The ongoing K-Beauty trend is synonymous with a natural image. With natural and organic ingredients proving strong in global markets, both US and South Korean consumers are strongly interested in natural and organic ingredients, along with product safety. 

Main opportunity 

As AmorePacific's first Innisfree store in New York City will open in September, the industry anticipates “an enthusiastic response by US millennials”​. Tyrrell comments that the Innisfree brand “aligns well with the natural ecological interests by US younger generations, enhanced by the brand's creative packaging and high quality, reasonably priced products”.

In the next few years, Tyrrell tips K-beauty, which is now available across different retail channels, will have the possibility to become 'mainstream' in the US. Greater exposure and sales via introductions into the mass market and pharmacy sectors will engage specialty retailers and department stores.

“K-Beauty products can even be positioned to a US older consumer who more often shops mass retailers for beauty products,”​ added Tyrrell.

The trend is now evolving, with K-beauty expected to “gain more social media micro-influencers touting the 'coolness' and 'fun' of each K-Beauty product experience”,​ enthused Tyrrell.

Educating consumers about K-beauty

However, in the US, Tyrrell emphasises that “most consumers don't understand the particulars of K-Beauty”​, and so education and information is needed to encourage reach, connection, and loyalty.

US-based W2Beauty, which describes itself as the first Korean social media network​, provides K-beauty news and offers on more than 7,000 Korean beauty products from indie and established brands.
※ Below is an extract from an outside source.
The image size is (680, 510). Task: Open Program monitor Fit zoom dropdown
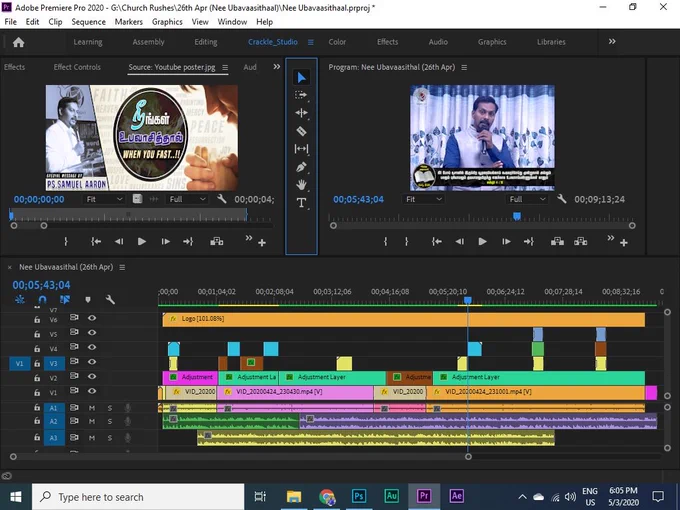(x=423, y=199)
As more and more brands plan to communicate the value of K-Beauty to consumers, this comes with the risk of “counterfeiting and the dilution of the overall 'K-Beauty brand'”. To prevent this from taking hold, “brands will need to be vigilant to ensure high product quality to maintain brand respectability”.

Competitive innovations

Speaking with David Tyrrell about whether innovations are still coming from Korea, or if the US set to surpass it in the creative stakes, he said that smaller South Korean brands will continue to develop their US presence. Growing western markets are expected to be their focus to avoid competing with established, well-financed companies in South Korea.

However, the rise in the number of K-Beauty brands will raise competitive challenges for regional cosmetic brands. As a result, this will help to lift the presence of multinational brands.

“K-Beauty pioneers in the US such as Dr. Jart+, TonyMoly and Too Cool for School are expected to continue to bring forth new innovations to an eager US consumer excited about trying out their new products,”​ Tyrrell relayed.

Describing how K-beauty brands must behave and characterise their brand activity in order to be successful, Tyrrell concluded that prosperous brands will be those that “entertain, and also serve as a compassionate tutor to educate US younger consumers at their pace on K-Beauty ingredients and formula textures”.